- SUPPLIED PASSAGE
┌──
India’s aviation sector saw a boom in the 1990s following liberalisation reforms and the breaking of the monopoly held by Indian Airlines and Air India. However, only two major airlines, Jet Airways and Sahara, survived the early 2000s. The entry of low-cost carriers in 2003 promised growth for the industry, but the government’s high taxes on Aviation Turbine Fuel (ATF) have placed significant financial pressure on airlines, contributing to between 40-50% of operational expenses.

Despite airfares in India being below the break-even point, heavily taxed ATF is the most considerable expense for carriers. Some Indian states impose provincial taxes of up to 30% on jet fuel, making shorter flight routes unsustainable for smaller airlines. Big carriers such as IndiGo leverage their scale to lower overheads and offer ultra-cheap fares on routes flown by rivals, recouping costs on less-competitive legs.

Indian aviation policy has also created barriers to entry and growth, impacting players unevenly. Most Indian airlines lease their fleets as they cannot afford one-time payments to buy planes. However, leasing adds significant costs to operations as the leases, denominated in U.S. dollars, can last only six months. Airlines must pay annual lease rents of about ₹10,000 crores to lessors, making up nearly 15% of Indian airlines’ revenues, except for Air India, which owns a significant part of its fleet.

Airlines also face high costs for using airport facilities, including aircraft landing, freight, and other charges related to the use of airport infrastructure, such as runways and passenger terminals. Although international airlines pass on the bulk of these charges to passengers, carriers in India must offer lower ticket fares to remain competitive. These charges are regulated by the Airports Economic Regulatory Authority for state-run airports, but the recent privatisation of airport operations has raised concerns about further fee hikes.

Finally, there are high costs associated with training airline crew. The shortage of pilots also reflects the need for more Flight Training Organisations in India. These challenges must be addressed before India’s aviation sector can handle modern technology and rising costs. According to aviation experts, the Indian government must implement sweeping policy changes to address these issues and foster the growth of the aviation industry.

GoFirst Fleet Grounded Due To Pratt & Whitney Engine Failures

Last week, GoFirst filed for bankruptcy at the National Company Law Tribunal (NCLT), stating that the serial failure of Pratt & Whitney’s engines was the reason for grounding 28 out of its 54 aircraft. The airline alleges that it has incurred 100% of its operational costs despite the engine failures, causing a loss of over INR10,000 crore. However, American engine maker Pratt & Whitney has disputed these claims, stating that the airline has a long history of missing its financial obligations.

The grounding of GoFirst’s fleet due to engine failures is not an isolated incident among Indian low-cost carriers. SpiceJet’s fleet has also been severely impacted, with only 47-50 of its 78-80 aircraft operational due to lessors taking back 20 aircraft over non-payment of dues. Furthermore, engine and spare part issues have grounded 13% of IndiGo’s fleet, a profitable and market-leading airline.
└──
Saved data entries:
┌──
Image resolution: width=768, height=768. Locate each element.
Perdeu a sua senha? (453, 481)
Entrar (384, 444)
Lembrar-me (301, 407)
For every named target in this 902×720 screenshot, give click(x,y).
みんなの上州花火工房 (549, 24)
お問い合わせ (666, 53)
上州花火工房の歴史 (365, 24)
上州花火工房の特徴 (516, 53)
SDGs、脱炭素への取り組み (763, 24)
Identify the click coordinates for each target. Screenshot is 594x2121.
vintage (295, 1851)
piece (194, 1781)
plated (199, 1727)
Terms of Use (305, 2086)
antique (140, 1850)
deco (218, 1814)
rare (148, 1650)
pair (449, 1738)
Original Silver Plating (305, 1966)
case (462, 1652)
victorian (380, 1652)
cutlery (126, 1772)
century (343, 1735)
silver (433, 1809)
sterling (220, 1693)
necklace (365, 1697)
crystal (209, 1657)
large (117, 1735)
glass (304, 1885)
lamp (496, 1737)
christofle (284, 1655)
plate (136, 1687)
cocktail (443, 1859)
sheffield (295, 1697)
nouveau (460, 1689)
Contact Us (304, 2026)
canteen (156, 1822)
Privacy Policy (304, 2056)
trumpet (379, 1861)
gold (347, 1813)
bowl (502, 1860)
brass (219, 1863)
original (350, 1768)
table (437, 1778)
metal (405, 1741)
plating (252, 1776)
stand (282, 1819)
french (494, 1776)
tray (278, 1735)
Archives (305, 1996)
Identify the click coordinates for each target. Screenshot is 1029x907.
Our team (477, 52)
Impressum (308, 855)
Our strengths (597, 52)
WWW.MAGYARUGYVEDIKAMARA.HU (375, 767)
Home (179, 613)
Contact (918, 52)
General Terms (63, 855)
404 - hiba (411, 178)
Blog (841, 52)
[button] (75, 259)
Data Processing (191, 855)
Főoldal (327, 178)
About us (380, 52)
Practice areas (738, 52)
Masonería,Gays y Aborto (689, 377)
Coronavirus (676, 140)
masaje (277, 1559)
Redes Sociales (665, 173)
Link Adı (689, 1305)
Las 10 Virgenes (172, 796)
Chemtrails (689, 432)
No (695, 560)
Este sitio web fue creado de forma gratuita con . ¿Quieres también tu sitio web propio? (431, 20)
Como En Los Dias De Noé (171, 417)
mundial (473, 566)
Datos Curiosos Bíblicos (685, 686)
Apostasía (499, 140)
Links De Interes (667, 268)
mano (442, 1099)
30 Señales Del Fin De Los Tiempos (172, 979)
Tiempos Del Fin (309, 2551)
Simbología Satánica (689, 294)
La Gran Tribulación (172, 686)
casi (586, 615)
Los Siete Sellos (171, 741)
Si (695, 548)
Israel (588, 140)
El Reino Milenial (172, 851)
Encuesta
└──
- TASK REQUIREMENTS
- 1) Return the stretch of the passage on Indian aviation from "Airlines also face" through "further fee hikes.".
- 2) Answer these questions from the passage on Indian aviation:
(a) In what year did low-cost carriers enter the industry?
(b) How many of GoFirst's 54 aircraft were grounded?
(c) What share of IndiGo's fleet have engine and spare part issues grounded?
The rows are separate from the passage on Indian aviation.

- OUTPUTS BY TASK
- 1)
Airlines also face high costs for using airport facilities, including aircraft landing, freight, and other charges related to the use of airport infrastructure, such as runways and passenger terminals. Although international airlines pass on the bulk of these charges to passengers, carriers in India must offer lower ticket fares to remain competitive. These charges are regulated by the Airports Economic Regulatory Authority for state-run airports, but the recent privatisation of airport operations has raised concerns about further fee hikes.

- 2)
(a) 2003
(b) 28
(c) 13%